Text for analysis:
━━━━━━━━

Most Interpols were finished in white, but some were supplied in dark blue or black and without fairings to be used as 'unmarked' vehicles.

When Norton's parent company Norton Villiers Triumph (NVT) hit financial trouble in 1975 Shilton left Norton and joined BMW. In his new position Shilton helped BMW take over the UK police motorcycle market. Many of the accessories used on the Interpol, such as the fairing and top box, were carried over to the BMW police bikes.

==Tanks and radios==
Police radios were usually fitted to the petrol tank. There was no standard police radio with different forces using different radios. The radios were expensive and were reused when a new bike was brought, leading to a multitude of fitting requirements for the radio. The tank from the previous police version of the Atlas was carried over, with a modified underside to overcome the differences between the Atlas and Commando frames. Four variant were available: plain, with a radio recess, with screwed inserts or with pommels. (The bike exhibited at the Brighton Bike show had a recessed tank with a Cossar radio, with although obsolete was still in common use).

The Lancashire Constabulary were one of the largest forces in England at the time. They pioneered moving the radio from the tank to a rear box behind the rider. When the 5 impgal Interstate tank was introduced in 1972 to give the bikes a longer range, this added further reasoning to use a rear mounted radio. The Pye Westminster was introduced in 1967 and became available in various car and motorcycle configurations as well as offering more features and channels. It was also lighter and smaller than its predecessors. The Westminster eventually became the most used police radio.

━━━━━━━━

Task requirements:
**a)** Reproduce everything in the Norton Interpol text from "The Lancashire Constabulary" down to "used police radio.".
**b)** Answer these questions from the Norton Interpol text:
(i) Besides white, what colors were some Interpols supplied in?
(ii) Which company did Shilton join after leaving Norton?
(iii) In what year was the Pye Westminster introduced?
The lines after this point are separate material and stand apart from the Norton Interpol text.

Data provided:
━━━━━━━━

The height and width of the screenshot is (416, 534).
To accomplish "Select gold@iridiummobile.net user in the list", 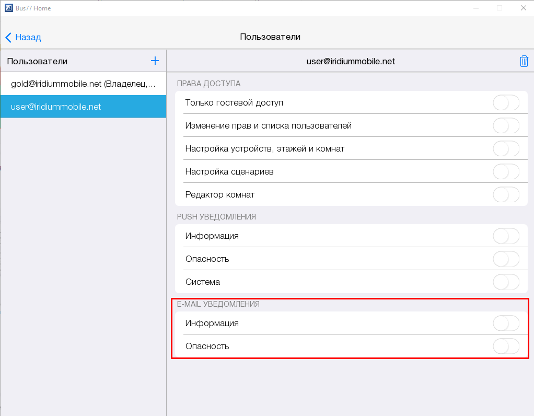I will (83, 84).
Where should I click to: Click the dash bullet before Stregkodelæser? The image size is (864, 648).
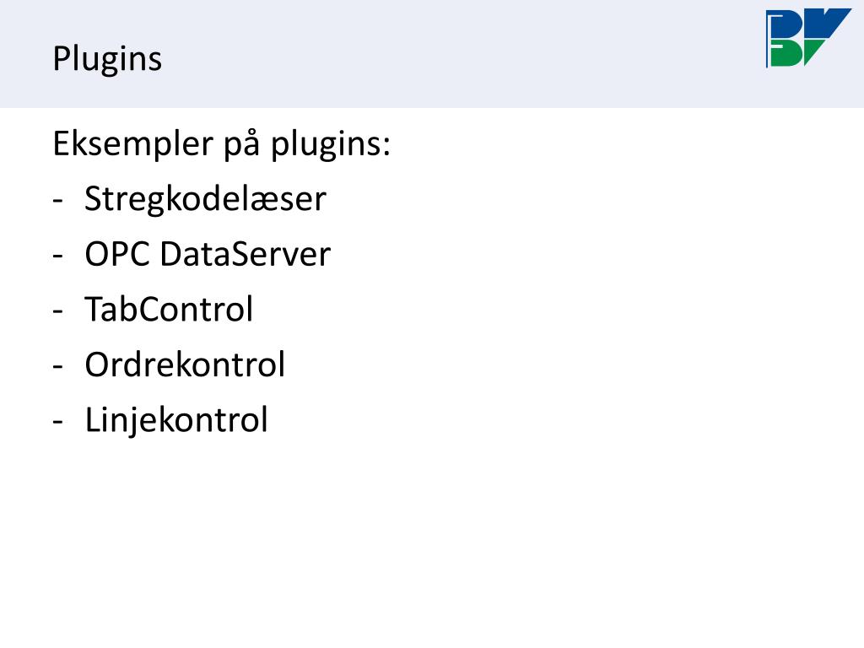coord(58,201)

━━━━━━━━

Outputs in order:
**a)**
The Lancashire Constabulary were one of the largest forces in England at the time. They pioneered moving the radio from the tank to a rear box behind the rider. When the 5 impgal Interstate tank was introduced in 1972 to give the bikes a longer range, this added further reasoning to use a rear mounted radio. The Pye Westminster was introduced in 1967 and became available in various car and motorcycle configurations as well as offering more features and channels. It was also lighter and smaller than its predecessors. The Westminster eventually became the most used police radio.

**b)**
(i) Dark blue or black
(ii) BMW
(iii) 1967